From Monday through Wednesday, SEPTA ridership was down about 3% on buses, subways, and trolleys from its average year-to-date figures, while PATCO saw about a 6% reduction during the same period. Both have promoted their cleaning efforts and are prepared to reevaluate service should ridership continue to fall.

“If things continue to increase in the severity, we will likely scale back the number of employees that we have here, and we’ll likely reduce the number of trains," said John Hanson, CEO of the Delaware River Port Authority, which runs PATCO, "but if people need us, we’re going to be here to serve them.”

It’s not clear whether commuters are avoiding public transportation as a precautionary measure against the coronavirus, or if a growing number of event cancellations plus workplaces encouraging employees to telecommute are contributing to a decrease. No call to avoid public transportation has come from Philadelphia officials.

“We’re also not recommending closing transit services or transportation services, such as the airport," Philadelphia Health Commissioner Thomas Farley said during a news conference Thursday. "In those situations, there is less close direct contact, and those are also crucial to the functioning of the city.”

On Thursday, Philadelphia announced it would ban public gatherings of more than 1,000 people for 30 days. Gov. Tom Wolf’s administration announced sweeping “social distancing” measures in Montgomery County and encouraged that gatherings of more than 250 individuals be canceled statewide.

Dozens of presumed positive cases of the virus have been reported in Pennsylvania and New Jersey, while President Donald Trump’s travel ban from Europe and the suspension of professional sports sent shock waves late Wednesday.

“I think all of that probably will cause people to rethink many of their habits, including the use of public transit," Hanson said.

PATCO is “gearing up” to institute a twice-daily cleaning of the inside of its trains, in addition to procedures it detailed last week that include daily cleaning and sanitation of often-touched surfaces.

SEPTA is maintaining its normal cleaning efforts, but crews are sanitizing highly touched areas such as turnstiles and kiosks at least three times a day. The cleaning is happening systemwide, but attention has been turned to high-traffic areas such as the City Hall and 69th Street stations.

“This week seems to be when things kind of started moving,” SEPTA spokesperson Andrew Busch said.

SEPTA is preparing for scenarios that could arise from a larger dip in ridership or uptick in employee absenteeism, Scott Sauer, assistant general manager of operations, said Wednesday.

“Nothing is off the table at this point," Sauer said. "We’re taking it as it goes; it’s ever-changing, minute by minute, so we’re watching, but we’ll have plans if we had to reduce service. If we had to scale back, if we have employees that suddenly take ill, then we’ll have plans for that as well.”
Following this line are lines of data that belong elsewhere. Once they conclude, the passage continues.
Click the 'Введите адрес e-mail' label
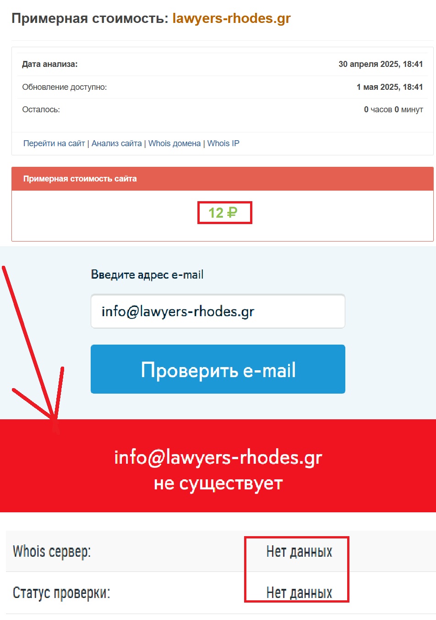Viewport: 436px width, 620px height. (147, 274)
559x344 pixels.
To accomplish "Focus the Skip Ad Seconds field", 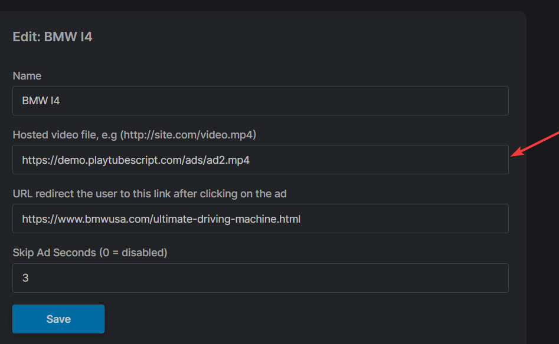I will (260, 278).
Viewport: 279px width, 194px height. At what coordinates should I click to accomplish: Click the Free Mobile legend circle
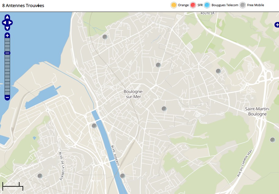(243, 5)
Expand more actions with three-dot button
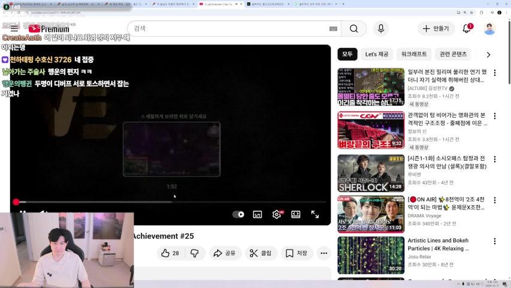 point(323,253)
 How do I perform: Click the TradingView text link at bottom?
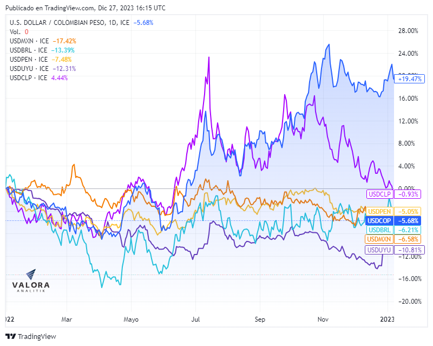[x=37, y=336]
SEPTA could not provide figures on Regional Rail ridership.

Dena Driscoll, chair of the urbanist group 5th Square, has been thinking about social distancing and measures other cities are taking to prevent COVID-19’s spread. New York Mayor Bill de Blasio heeded a call to avoid crowded trains, prompting a petition for “emergency bicycling infrastructure,” for example.
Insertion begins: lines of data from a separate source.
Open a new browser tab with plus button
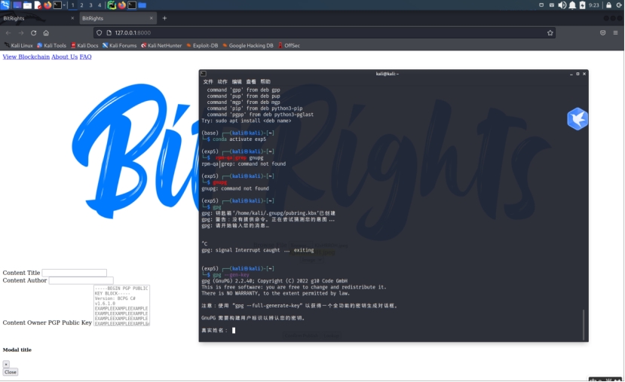Image resolution: width=625 pixels, height=382 pixels. 164,18
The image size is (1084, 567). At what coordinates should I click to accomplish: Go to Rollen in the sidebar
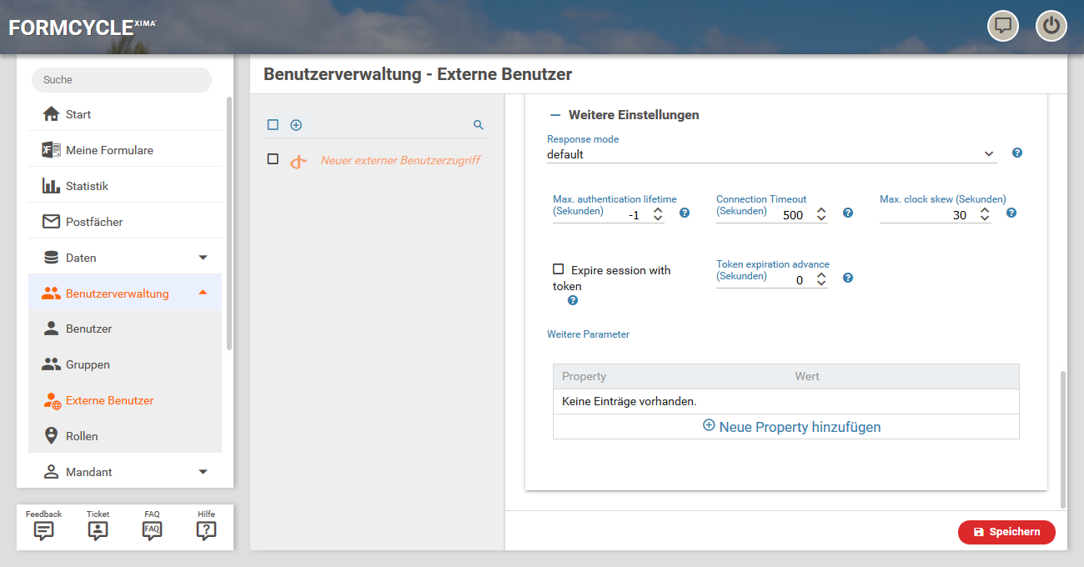pyautogui.click(x=82, y=436)
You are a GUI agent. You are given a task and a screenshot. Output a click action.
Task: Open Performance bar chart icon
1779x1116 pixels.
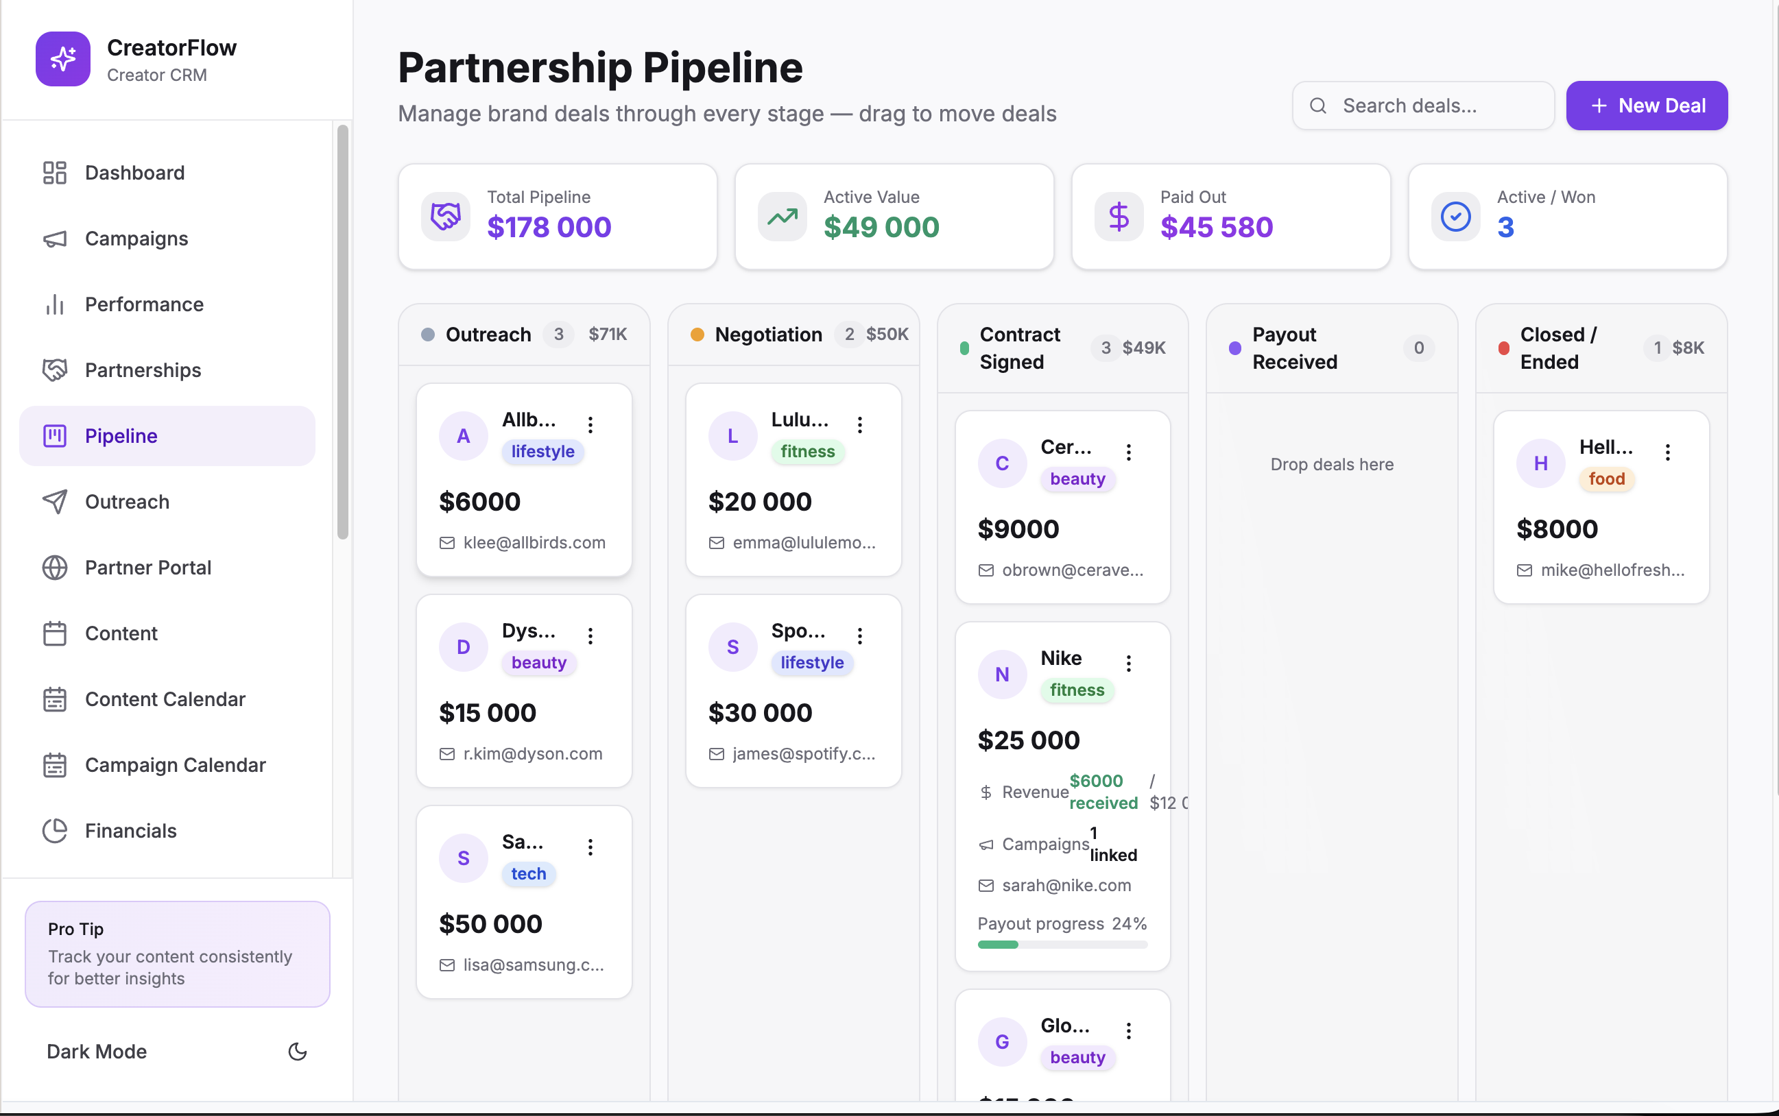pyautogui.click(x=55, y=304)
For those able, Driscoll said, now might be the time to consider alternative forms of transportation, such as walking and biking, to prevent overcrowding on public transportation.

She offered suggestions to help systems run efficiently, such as closing certain streets for bikes or buses that could see supplemental service. The method could almost work like a snow emergency route, she said.

“We could leave the space for people who really need it,” she said.